EXERCISE: Output every line of the entries below as a JSON array of strings, one string per line, skipping blank lines. Omit the pictures.

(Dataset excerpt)
______

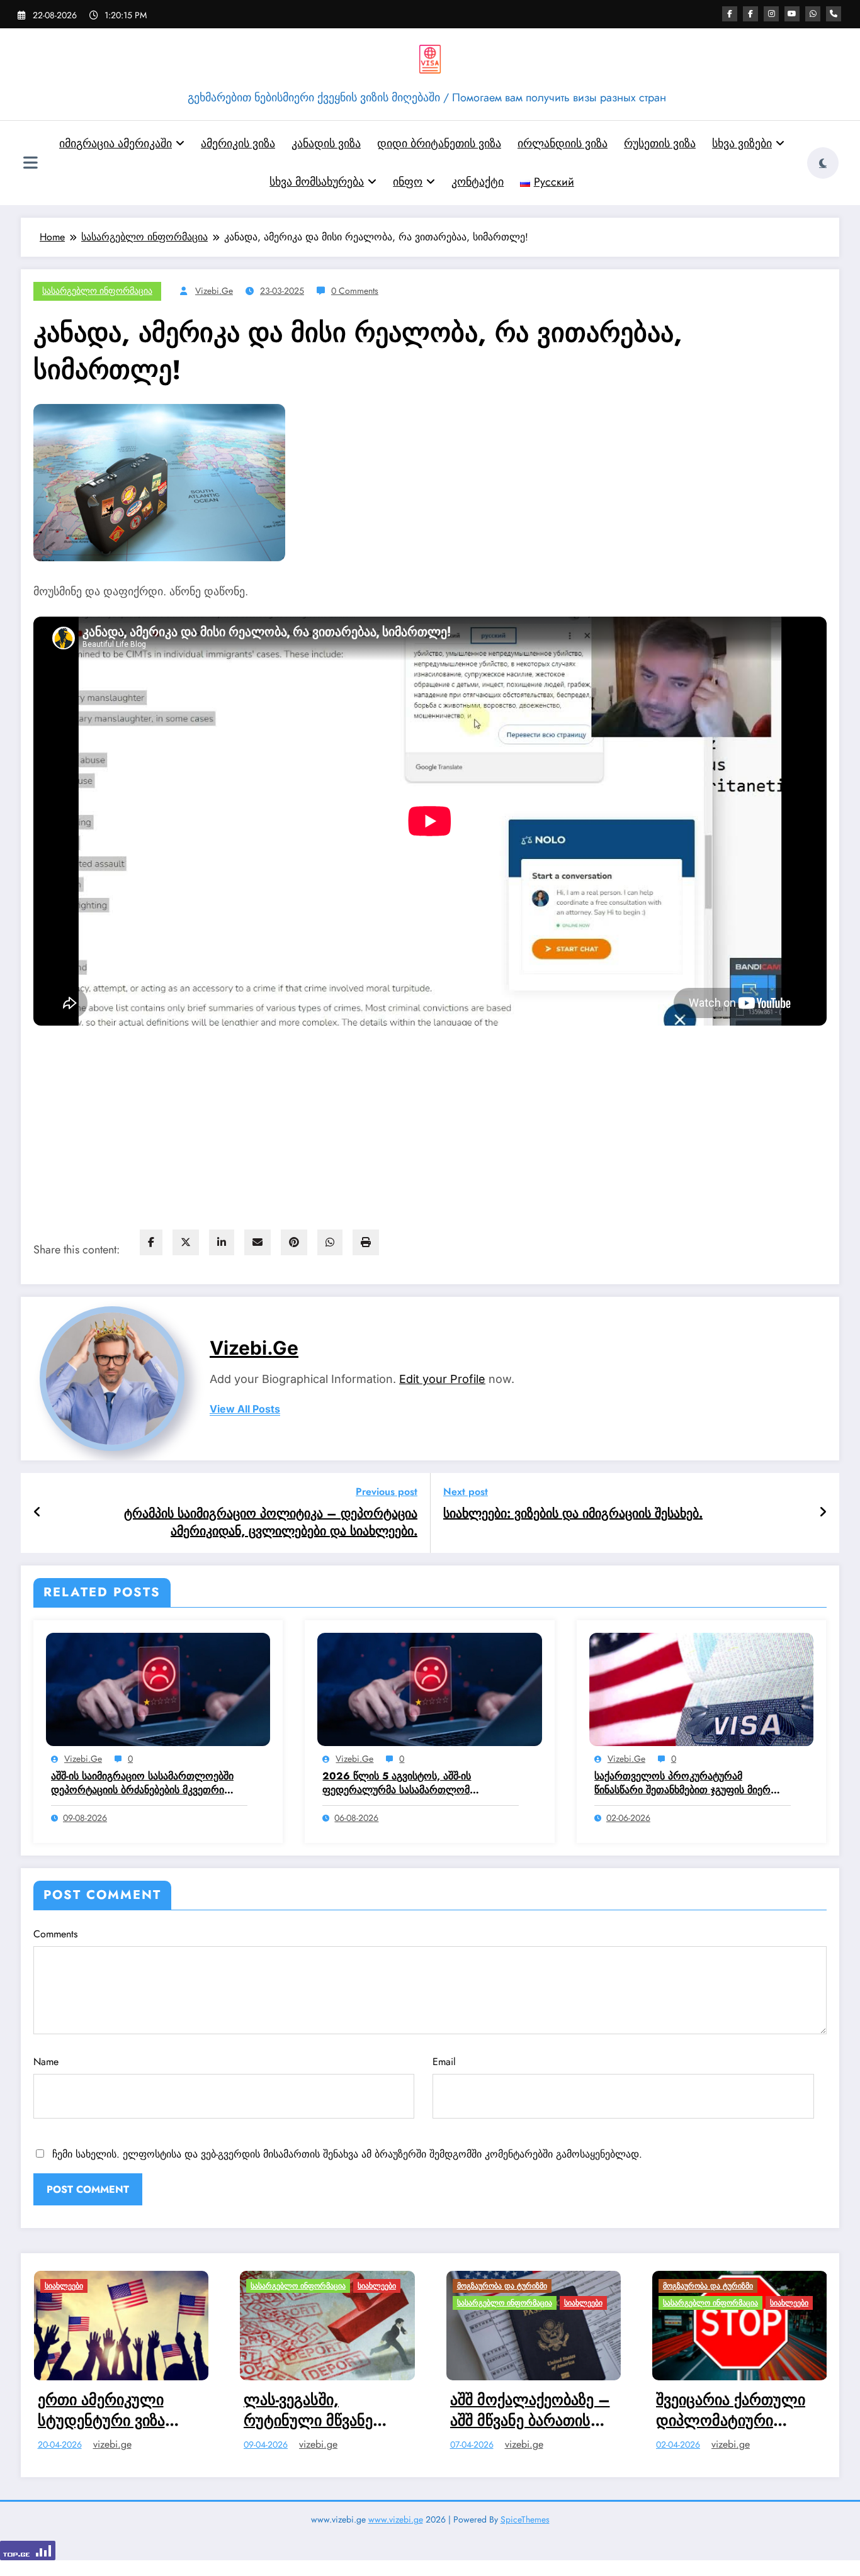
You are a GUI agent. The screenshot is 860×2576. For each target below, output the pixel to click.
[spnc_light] (823, 163)
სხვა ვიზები (742, 143)
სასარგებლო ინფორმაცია (97, 290)
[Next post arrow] (823, 1513)
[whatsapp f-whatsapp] (812, 13)
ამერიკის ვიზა (238, 143)
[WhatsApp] (329, 1242)
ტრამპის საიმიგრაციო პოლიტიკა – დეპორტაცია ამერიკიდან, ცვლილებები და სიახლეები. (270, 1522)
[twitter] (186, 1242)
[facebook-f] (729, 13)
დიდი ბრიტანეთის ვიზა (439, 143)
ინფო (407, 182)
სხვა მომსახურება (316, 182)
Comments (55, 1934)
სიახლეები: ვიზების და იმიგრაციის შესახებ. (573, 1514)
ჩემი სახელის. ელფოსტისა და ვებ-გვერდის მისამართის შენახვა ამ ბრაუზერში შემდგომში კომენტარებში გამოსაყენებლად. (347, 2154)
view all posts (245, 1409)
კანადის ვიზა (326, 143)
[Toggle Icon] (30, 164)
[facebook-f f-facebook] (750, 13)
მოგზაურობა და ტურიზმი (255, 2286)
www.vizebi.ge (395, 2526)
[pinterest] (294, 1242)
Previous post (386, 1492)
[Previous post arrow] (37, 1513)
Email (444, 2061)
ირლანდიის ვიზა (563, 143)
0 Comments (354, 290)
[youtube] (792, 13)
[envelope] (257, 1242)
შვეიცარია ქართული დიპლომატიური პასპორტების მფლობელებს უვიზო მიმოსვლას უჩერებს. (486, 2410)
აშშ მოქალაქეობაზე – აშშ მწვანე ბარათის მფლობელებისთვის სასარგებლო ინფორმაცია (283, 2410)
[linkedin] (221, 1242)
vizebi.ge (214, 290)
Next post (465, 1492)
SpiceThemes (525, 2526)
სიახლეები (130, 2286)
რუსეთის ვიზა (660, 143)
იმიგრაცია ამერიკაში (115, 143)
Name (46, 2061)
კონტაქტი (477, 182)
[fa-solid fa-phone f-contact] (833, 13)
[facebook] (151, 1242)
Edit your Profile (442, 1379)
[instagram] (771, 13)
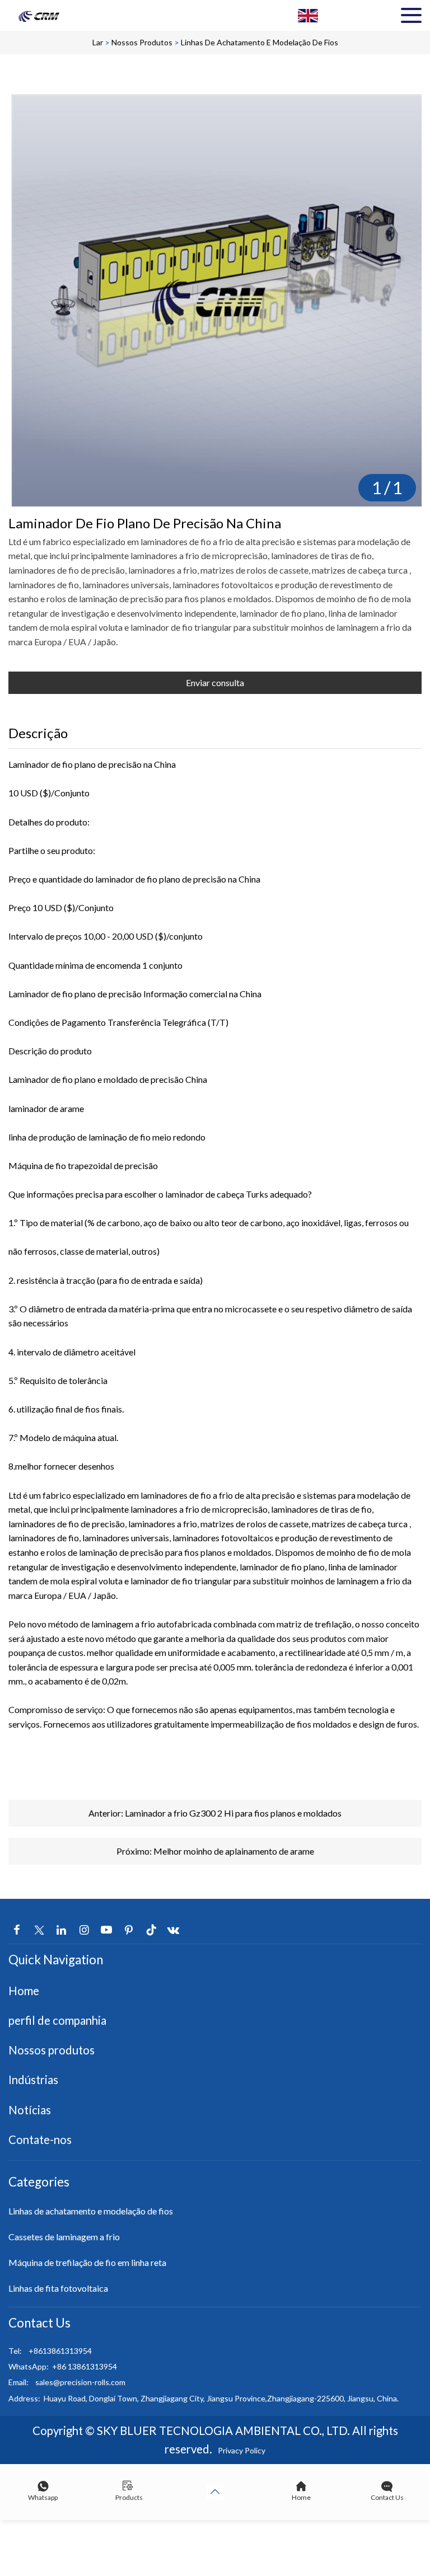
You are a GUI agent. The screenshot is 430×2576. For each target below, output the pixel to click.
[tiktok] (151, 1929)
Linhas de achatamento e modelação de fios (259, 42)
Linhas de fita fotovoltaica (58, 2288)
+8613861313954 (60, 2351)
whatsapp (43, 2497)
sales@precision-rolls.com (80, 2382)
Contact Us (387, 2497)
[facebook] (16, 1929)
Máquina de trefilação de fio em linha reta (87, 2262)
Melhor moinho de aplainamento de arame (233, 1851)
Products (129, 2497)
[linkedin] (61, 1929)
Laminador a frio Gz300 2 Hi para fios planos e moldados (233, 1813)
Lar (97, 42)
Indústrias (33, 2079)
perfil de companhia (57, 2020)
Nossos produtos (141, 42)
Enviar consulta (215, 682)
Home (23, 1990)
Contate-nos (40, 2139)
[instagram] (84, 1929)
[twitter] (39, 1929)
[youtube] (106, 1929)
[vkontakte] (173, 1929)
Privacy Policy (241, 2450)
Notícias (29, 2110)
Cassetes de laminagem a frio (64, 2236)
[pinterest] (128, 1929)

______

EXPECTED ANSWER:
[
  "You are a GUI agent. The screenshot is 860×2576. For each target below, output the pixel to click.",
  "[spnc_light] (823, 163)",
  "სხვა ვიზები (742, 143)",
  "სასარგებლო ინფორმაცია (97, 290)",
  "[Next post arrow] (823, 1513)",
  "[whatsapp f-whatsapp] (812, 13)",
  "ამერიკის ვიზა (238, 143)",
  "[WhatsApp] (329, 1242)",
  "ტრამპის საიმიგრაციო პოლიტიკა – დეპორტაცია ამერიკიდან, ცვლილებები და სიახლეები. (270, 1522)",
  "[twitter] (186, 1242)",
  "[facebook-f] (729, 13)",
  "დიდი ბრიტანეთის ვიზა (439, 143)",
  "ინფო (407, 182)",
  "სხვა მომსახურება (316, 182)",
  "Comments (55, 1934)",
  "სიახლეები: ვიზების და იმიგრაციის შესახებ. (573, 1514)",
  "ჩემი სახელის. ელფოსტისა და ვებ-გვერდის მისამართის შენახვა ამ ბრაუზერში შემდგომში კომენტარებში გამოსაყენებლად. (347, 2154)",
  "view all posts (245, 1409)",
  "კანადის ვიზა (326, 143)",
  "[Toggle Icon] (30, 164)",
  "[facebook-f f-facebook] (750, 13)",
  "მოგზაურობა და ტურიზმი (255, 2286)",
  "www.vizebi.ge (395, 2526)",
  "[pinterest] (294, 1242)",
  "Previous post (386, 1492)",
  "[Previous post arrow] (37, 1513)",
  "Email (444, 2061)",
  "ირლანდიის ვიზა (563, 143)",
  "0 Comments (354, 290)",
  "[youtube] (792, 13)",
  "[envelope] (257, 1242)",
  "შვეიცარია ქართული დიპლომატიური პასპორტების მფლობელებს უვიზო მიმოსვლას უჩერებს. (486, 2410)",
  "აშშ მოქალაქეობაზე – აშშ მწვანე ბარათის მფლობელებისთვის სასარგებლო ინფორმაცია (283, 2410)",
  "[linkedin] (221, 1242)",
  "vizebi.ge (214, 290)",
  "Next post (465, 1492)",
  "SpiceThemes (525, 2526)",
  "სიახლეები (130, 2286)",
  "რუსეთის ვიზა (660, 143)",
  "იმიგრაცია ამერიკაში (115, 143)",
  "Name (46, 2061)",
  "კონტაქტი (477, 182)",
  "[fa-solid fa-phone f-contact] (833, 13)",
  "[facebook] (151, 1242)",
  "Edit your Profile (442, 1379)",
  "[instagram] (771, 13)",
  "You are a GUI agent. The screenshot is 430×2576. For each target below, output the pixel to click.",
  "[tiktok] (151, 1929)",
  "Linhas de achatamento e modelação de fios (259, 42)",
  "Linhas de fita fotovoltaica (58, 2288)",
  "+8613861313954 (60, 2351)",
  "whatsapp (43, 2497)",
  "sales@precision-rolls.com (80, 2382)",
  "Contact Us (387, 2497)",
  "[facebook] (16, 1929)",
  "Máquina de trefilação de fio em linha reta (87, 2262)",
  "Melhor moinho de aplainamento de arame (233, 1851)",
  "Products (129, 2497)",
  "[linkedin] (61, 1929)",
  "Laminador a frio Gz300 2 Hi para fios planos e moldados (233, 1813)",
  "Lar (97, 42)",
  "Indústrias (33, 2079)",
  "perfil de companhia (57, 2020)",
  "Nossos produtos (141, 42)",
  "Enviar consulta (215, 682)",
  "Home (23, 1990)",
  "Contate-nos (40, 2139)",
  "[instagram] (84, 1929)",
  "[twitter] (39, 1929)",
  "[youtube] (106, 1929)",
  "[vkontakte] (173, 1929)",
  "Privacy Policy (241, 2450)",
  "Notícias (29, 2110)",
  "Cassetes de laminagem a frio (64, 2236)",
  "[pinterest] (128, 1929)"
]